Fluvial, lacustrine and caliche-based sedimentation indicates a lesser semi-arid climate, with the presence of wet environments composed of large meanders and lakes. Large-scale cross-stratification in many of the sandstone layers at the Baynshire and Burkhant localities seems to indicate large meandering rivers, and these large water bodies may have drained the eastern part of the Gobi Desert.

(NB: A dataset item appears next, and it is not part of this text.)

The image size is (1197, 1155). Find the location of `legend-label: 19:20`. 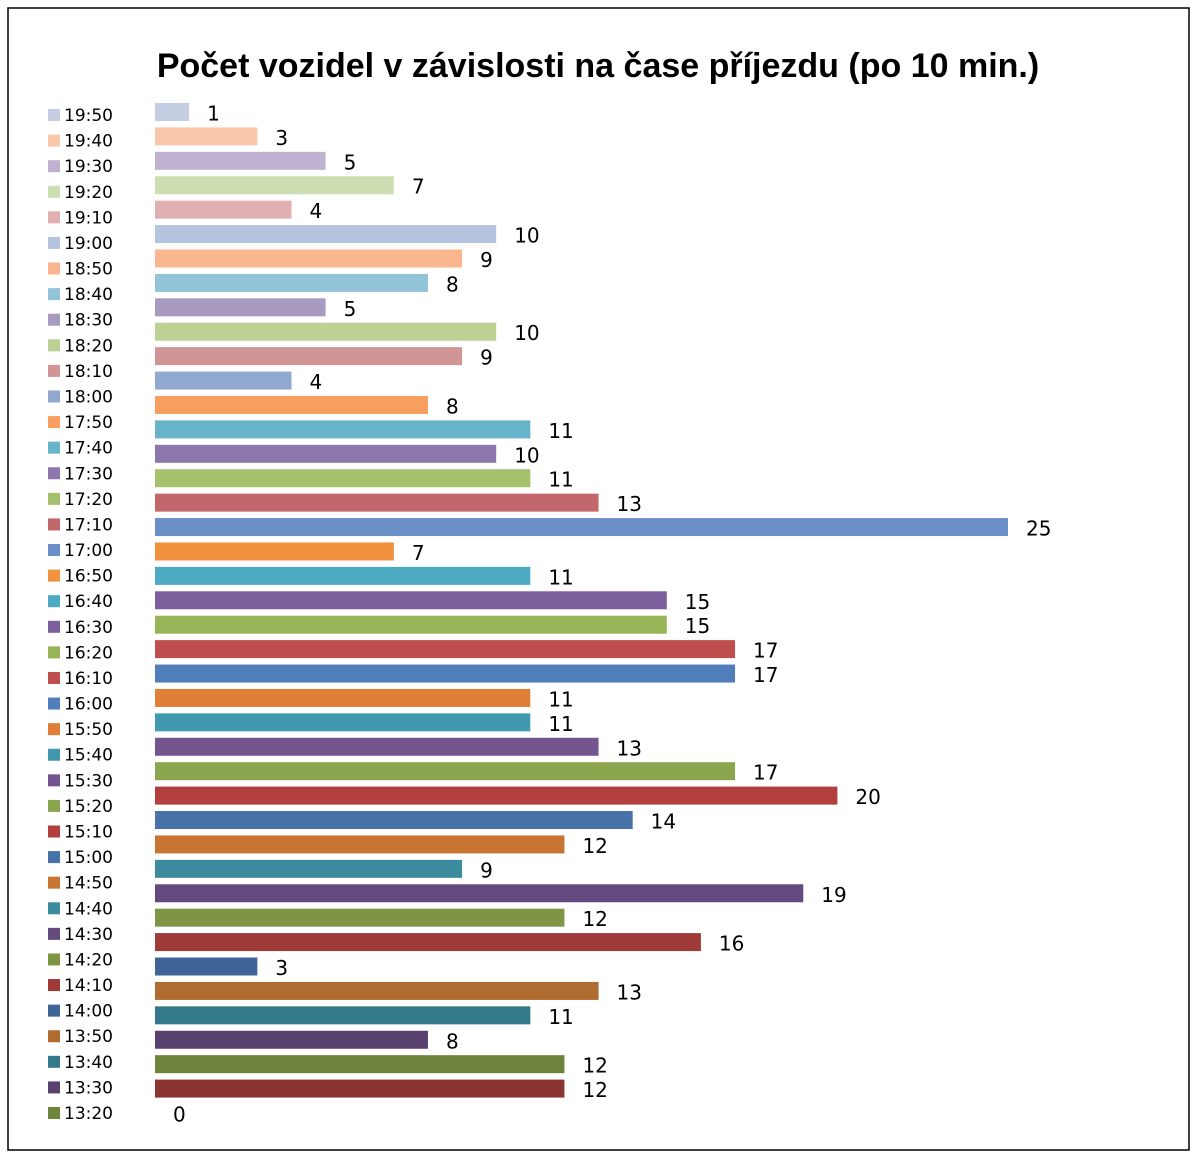

legend-label: 19:20 is located at coordinates (88, 193).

A vast faunal diversity is known in the formation, comprising dinosaur and non-dinosaur genera. The large dromaeosaurid Achillobator is also recognized from the Burkhant locality. Theropod dinosaurs from other localities include the therizinosaurs Duonychus, Erlikosaurus, Enigmosaurus, and Segnosaurus, the tyrannosauroid Khankhuuluu, and the ornithomimosaur Garudimimus. Herbivorous dinosaurs are represented by the ankylosaurs Talarurus and Tsagantegia, the small marginocephalians Amtocephale (a pachycephalosaur) and Graciliceratops (a ceratopsian), the hadrosauroid Gobihadros, and the sauropod Erketu. Other fauna include semiaquatic reptiles like crocodylomorphs and nanhsiungchelyid turtles, and various fish. Numerous fossilized fruits have been recovered from the Bor Guvé and Khara Khutul localities.